The couple are speaking almost five years to the day when the UK parliament was divided and tensions ran high as the then UK prime minister Theresa May sought a solution to the Brexit conundrum.

They left for Cork 11 months after Britain formally left the European Union in January 2020. They were welcomed with open arms once locals realised they were relocating rather than buying a holiday home.

“There’s only two families on this road who are local,” says Noel. “Everyone else calls themselves ‘blow-ins’ but of course, they’re Irish, just not from here.”

Asked how they feel being British in Ireland, the couple say living in west Cork has made them “more informed” about Irish history but that they have felt “no antagonism” as Brexit arrivals.

“We do have this historical guilt on our shoulders but our Irish friends say it’s all in the past. It’s not forgotten but they don’t make us feel responsible,” says Lesley.

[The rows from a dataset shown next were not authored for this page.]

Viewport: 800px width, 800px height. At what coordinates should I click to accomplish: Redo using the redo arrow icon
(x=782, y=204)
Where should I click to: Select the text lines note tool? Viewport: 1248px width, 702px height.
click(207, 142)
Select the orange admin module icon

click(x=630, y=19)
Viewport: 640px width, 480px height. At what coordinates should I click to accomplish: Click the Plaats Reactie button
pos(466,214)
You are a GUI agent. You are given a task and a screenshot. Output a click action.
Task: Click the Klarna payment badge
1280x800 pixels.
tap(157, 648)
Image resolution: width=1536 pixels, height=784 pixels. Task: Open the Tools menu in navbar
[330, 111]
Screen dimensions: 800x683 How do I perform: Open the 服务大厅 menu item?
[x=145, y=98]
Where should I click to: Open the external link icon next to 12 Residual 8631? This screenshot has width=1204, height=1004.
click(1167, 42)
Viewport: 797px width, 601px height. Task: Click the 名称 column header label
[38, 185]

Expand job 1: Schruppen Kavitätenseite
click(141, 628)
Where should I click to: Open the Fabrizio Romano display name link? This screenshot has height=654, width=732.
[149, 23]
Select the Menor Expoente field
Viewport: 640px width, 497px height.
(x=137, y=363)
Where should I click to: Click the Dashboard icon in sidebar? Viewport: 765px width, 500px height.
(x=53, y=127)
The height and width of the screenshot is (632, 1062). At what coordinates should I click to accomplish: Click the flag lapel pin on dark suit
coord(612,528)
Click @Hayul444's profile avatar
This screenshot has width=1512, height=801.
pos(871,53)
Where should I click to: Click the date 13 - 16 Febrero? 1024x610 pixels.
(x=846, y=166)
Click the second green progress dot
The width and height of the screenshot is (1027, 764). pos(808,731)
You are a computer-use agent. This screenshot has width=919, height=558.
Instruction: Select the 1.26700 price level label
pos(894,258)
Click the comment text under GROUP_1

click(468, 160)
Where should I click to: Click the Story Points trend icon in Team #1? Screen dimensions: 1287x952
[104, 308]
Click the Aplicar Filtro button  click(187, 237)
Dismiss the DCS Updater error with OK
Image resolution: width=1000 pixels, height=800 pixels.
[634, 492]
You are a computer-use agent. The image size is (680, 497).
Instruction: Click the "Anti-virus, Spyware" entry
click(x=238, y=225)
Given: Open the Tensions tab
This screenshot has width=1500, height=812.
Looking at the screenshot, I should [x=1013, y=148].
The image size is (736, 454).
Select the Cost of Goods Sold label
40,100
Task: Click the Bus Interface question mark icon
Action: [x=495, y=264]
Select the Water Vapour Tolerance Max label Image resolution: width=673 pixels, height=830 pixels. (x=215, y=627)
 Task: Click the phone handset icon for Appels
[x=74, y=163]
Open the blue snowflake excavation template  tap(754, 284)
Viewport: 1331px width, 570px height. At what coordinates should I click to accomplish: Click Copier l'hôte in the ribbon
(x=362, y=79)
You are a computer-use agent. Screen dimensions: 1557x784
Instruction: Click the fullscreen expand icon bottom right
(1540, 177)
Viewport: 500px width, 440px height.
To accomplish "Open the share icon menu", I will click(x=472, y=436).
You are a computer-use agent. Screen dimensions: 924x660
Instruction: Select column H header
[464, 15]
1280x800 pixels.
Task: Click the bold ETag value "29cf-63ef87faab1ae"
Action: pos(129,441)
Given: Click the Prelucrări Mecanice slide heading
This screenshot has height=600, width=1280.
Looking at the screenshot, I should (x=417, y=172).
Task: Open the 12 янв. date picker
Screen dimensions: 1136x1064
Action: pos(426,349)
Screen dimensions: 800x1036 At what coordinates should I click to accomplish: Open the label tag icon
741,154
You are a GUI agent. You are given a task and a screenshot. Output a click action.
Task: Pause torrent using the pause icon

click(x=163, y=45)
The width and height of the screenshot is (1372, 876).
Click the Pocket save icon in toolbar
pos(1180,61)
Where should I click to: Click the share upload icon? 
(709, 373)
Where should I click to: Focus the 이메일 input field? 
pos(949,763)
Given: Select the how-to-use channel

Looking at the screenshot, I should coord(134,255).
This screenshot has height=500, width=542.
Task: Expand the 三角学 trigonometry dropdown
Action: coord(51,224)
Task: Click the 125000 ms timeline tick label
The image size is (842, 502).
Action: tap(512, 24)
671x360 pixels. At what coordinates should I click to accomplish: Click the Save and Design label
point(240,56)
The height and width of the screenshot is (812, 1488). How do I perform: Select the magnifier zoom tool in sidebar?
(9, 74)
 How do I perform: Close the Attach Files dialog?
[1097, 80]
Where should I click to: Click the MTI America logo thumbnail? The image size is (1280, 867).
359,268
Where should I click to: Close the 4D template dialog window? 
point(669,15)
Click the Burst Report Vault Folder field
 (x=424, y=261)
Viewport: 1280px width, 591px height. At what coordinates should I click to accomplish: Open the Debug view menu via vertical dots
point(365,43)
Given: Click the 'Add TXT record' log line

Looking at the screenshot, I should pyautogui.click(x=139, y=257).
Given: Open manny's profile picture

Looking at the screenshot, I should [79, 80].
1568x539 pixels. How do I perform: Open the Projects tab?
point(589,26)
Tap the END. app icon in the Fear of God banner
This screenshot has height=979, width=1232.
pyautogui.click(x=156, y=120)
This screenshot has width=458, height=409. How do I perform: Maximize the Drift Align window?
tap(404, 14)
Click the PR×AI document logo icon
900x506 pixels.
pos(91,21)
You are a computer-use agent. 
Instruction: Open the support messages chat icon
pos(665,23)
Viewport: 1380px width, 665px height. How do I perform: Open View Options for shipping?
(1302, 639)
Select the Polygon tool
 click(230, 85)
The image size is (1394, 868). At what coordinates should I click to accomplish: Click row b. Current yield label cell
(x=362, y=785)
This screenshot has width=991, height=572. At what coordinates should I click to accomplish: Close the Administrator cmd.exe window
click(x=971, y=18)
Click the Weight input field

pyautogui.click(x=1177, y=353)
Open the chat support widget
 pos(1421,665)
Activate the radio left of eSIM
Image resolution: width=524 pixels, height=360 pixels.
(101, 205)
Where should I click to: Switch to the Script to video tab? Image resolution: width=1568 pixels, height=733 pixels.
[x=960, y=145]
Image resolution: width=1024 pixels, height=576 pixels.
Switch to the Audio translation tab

“I feel more at peace and don’t have a moment’s regret about coming here,” adds Noel. “It feels nice to be welcomed in the country my grandmother came from, the place she had to leave through economic necessity. To come back feels like completing the circle.”

‘There were some horrible remarks; they would see us as foreigners with our accents’

Alice Halliday: 'A lot of people would say "You’re not from here", because of the accent. That bothered me.' Video: Chris Maddaloni

Alice Halliday, a clothes designer who lives on the outskirts of Skibbereen with her partner and two sons, says the perception of English people in west Cork has changed compared with when her family moved over in the late 1980s.

“There’s so many different kinds of cultures around here now, people are a lot more welcoming. It’s an easy place to live – it’s an easier pace of life,” she says.

Despite being just one year old when she arrived, Halliday has an English accent, something she was bullied for growing up.

“As a child I was very shy. The other kids would say they didn’t like English people because of the history – that was kind of ingrained in people. Even at secondary school I remember not really clicking with people. There were some horrible remarks; they would see us as foreigners with our accents,” she says.

“A lot of people, when they first met me, would say ‘You’re not from here’, because of the accent. That bothered me because I am from here, this is where I grew up.”

Aside from her first year of life in Bristol, and four years spent studying fashion in Warwickshire, Halliday has lived in Ireland her whole life and loves her west Cork home.

“But I don’t feel either Irish or British,” she says. “We’re all born into the same world, we’re all part of the human race, we should all be treated equally regardless of history. We shouldn’t be defined by our nationality. I don’t feel I should have to identify as either British or Irish. But I do feel this is my home.”